- **Aim of the exercise**
Exactly retype the lines below from the one containing "Task: Toggle the auto-refill ammo checkbox" through the end of the listing. Leave pictures out.

------------------------------------------------

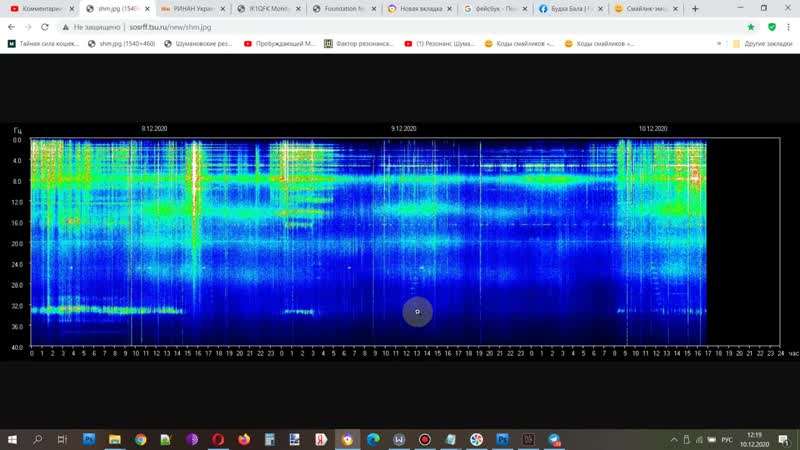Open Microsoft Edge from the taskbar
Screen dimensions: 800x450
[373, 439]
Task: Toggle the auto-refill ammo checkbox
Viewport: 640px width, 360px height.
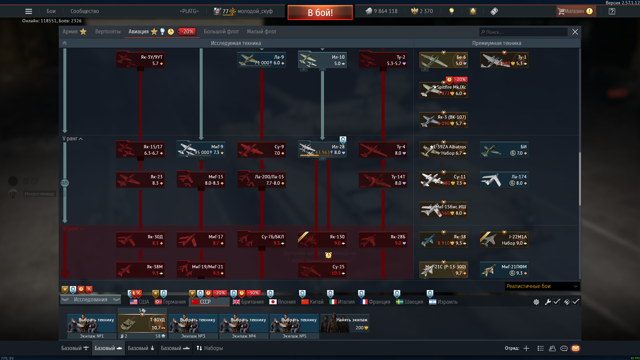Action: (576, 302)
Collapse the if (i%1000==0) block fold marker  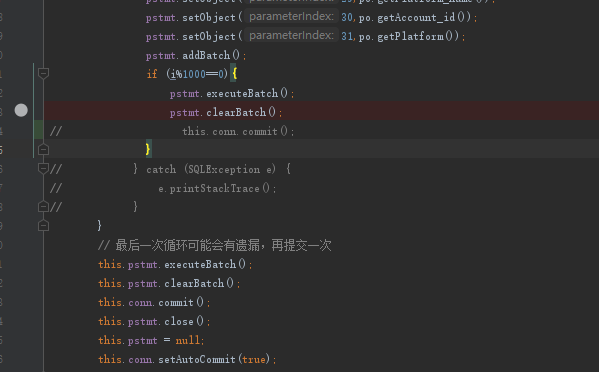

------------------------------------------------

- **Answer below**
Task: Toggle the auto-refill ammo checkbox
Viewport: 640px width, 360px height.
Action: (576, 302)
Collapse the if (i%1000==0) block fold marker  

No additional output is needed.